Vergangene Woche kaperten zehn vermummte Crav-Aktivisten das Lager eines Grosshändlers im südfranzösischen Sète. Nachdem sie gewaltsam fünf Weintanks geöffnet hatten, ergossen sich 50'000 Liter spanischer Rotwein in die Gassen der Stadt.
Den «Conseil Régional d'Action Viticole», kurz: Crav gibt es seit den 70er-Jahren. Zum Repertoire der Gruppe gehören Strassenschlachten mit der Polizei, Tätlichkeiten und Sabotage. Dabei wähnen sie das Recht auf ihrer Seite und nehmen es auch gleich in die eigenen Hände.
Sie geben den französischen Weinhändlern und den spanischen Produzenten die Schuld an ihren zunehmend existenziellen Absatzproblemen. Namentlich spanisches Lohndumping und zu strenge Vorschriften im eigenen Land. Nicht alle sehen das so.
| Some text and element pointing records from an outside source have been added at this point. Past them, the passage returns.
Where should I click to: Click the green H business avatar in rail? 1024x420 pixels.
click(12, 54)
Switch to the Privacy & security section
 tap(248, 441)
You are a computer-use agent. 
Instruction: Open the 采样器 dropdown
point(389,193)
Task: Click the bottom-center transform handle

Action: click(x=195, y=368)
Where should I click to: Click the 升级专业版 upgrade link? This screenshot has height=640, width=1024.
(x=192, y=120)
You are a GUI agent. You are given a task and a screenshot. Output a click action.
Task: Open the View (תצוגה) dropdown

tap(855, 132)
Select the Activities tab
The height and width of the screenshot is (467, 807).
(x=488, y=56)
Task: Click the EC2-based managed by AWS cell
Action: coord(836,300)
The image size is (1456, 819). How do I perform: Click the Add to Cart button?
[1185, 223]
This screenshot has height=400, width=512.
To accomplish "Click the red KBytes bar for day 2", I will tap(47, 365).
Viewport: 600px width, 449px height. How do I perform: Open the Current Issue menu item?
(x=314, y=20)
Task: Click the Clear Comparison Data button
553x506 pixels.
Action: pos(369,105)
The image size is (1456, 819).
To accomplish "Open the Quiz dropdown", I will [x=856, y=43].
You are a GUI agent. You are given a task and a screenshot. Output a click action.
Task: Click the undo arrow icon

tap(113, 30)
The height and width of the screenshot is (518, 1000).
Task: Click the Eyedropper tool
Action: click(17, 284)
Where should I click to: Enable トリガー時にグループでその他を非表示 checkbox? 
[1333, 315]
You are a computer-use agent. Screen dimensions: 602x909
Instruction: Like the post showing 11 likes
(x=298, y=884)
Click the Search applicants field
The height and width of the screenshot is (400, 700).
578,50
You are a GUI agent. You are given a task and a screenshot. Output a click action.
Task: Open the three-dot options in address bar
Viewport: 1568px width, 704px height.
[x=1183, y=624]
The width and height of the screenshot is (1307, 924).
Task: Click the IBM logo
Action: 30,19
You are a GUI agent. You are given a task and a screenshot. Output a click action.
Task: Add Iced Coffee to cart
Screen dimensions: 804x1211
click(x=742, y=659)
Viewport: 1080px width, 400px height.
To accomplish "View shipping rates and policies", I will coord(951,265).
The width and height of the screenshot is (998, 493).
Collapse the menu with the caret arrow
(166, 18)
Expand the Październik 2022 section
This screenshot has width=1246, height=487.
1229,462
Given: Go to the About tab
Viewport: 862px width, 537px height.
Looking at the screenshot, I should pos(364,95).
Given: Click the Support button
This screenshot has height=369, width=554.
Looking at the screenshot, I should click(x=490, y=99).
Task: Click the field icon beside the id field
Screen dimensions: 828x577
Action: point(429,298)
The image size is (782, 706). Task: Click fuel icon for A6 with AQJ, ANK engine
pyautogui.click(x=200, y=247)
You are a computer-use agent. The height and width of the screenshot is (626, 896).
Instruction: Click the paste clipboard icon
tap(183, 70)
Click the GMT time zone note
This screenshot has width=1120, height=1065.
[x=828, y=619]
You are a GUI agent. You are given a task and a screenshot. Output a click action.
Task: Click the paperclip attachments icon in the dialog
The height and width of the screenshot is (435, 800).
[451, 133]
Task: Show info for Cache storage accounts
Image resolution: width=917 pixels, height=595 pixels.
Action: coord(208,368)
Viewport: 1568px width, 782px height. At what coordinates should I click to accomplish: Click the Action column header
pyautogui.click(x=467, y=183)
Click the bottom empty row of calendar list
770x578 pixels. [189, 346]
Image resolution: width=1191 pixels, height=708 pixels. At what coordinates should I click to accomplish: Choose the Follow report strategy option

Für den bekannten Schweizer Weinhändler und Master of Wine Philipp Schwander ist das Problem der südfranzösischen Winzer hausgemacht. Ihr Argument, tiefe spanische Löhne führten dazu, dass ihre eigenen Weine nicht mehr konkurrenzfähig seien, tauge nicht viel, sagt Schwander.
Viele dieser Weinhersteller sind Profiteure und Faulenzer.
«Ich arbeite in der Region mit Winzern zusammen, die überhaupt keine Probleme haben, ihren Wein zu verkaufen», sagt Schwander im Interview mit SRF News. Diese Weinbauern und Genossenschaften haben sich einem qualitativ hoch stehenden Produkt verschrieben.
Statt der blossen Quantität. «Und das zu einem Preis, den auch die Spanier kaum unterbieten», fügt der Schweizer Wein-Papst hinzu.
Des Pudels Kern ortet Schwander eher im Verhalten vieler Weinbauern selbst. Der Staat mit seinen ausgeprägten Arbeitnehmerrechten und Subventionen habe diese Bauern träge gemacht. «Ihr Wein ist im spanischen Vergleich nicht zu teuer, sondern zu schlecht.»
Dass zudem französische Kunden des Preises wegen spanischen statt französischen Wein trinken würden, könne auch darum nicht stimmen, weil die Produkte geschmacklich völlig verschieden seien. Und auch das Argument von den strengeren Vorschriften für französische Weinproduzenten lässt Schwander nicht gelten.
Diese Vorschriften im Handel und in der Verarbeitung mögen strenger sein in Frankreich als in Spanien, räumt der Weinhändler ein. «Aber das erklärt niemals die Brisanz dieser Absatzprobleme.»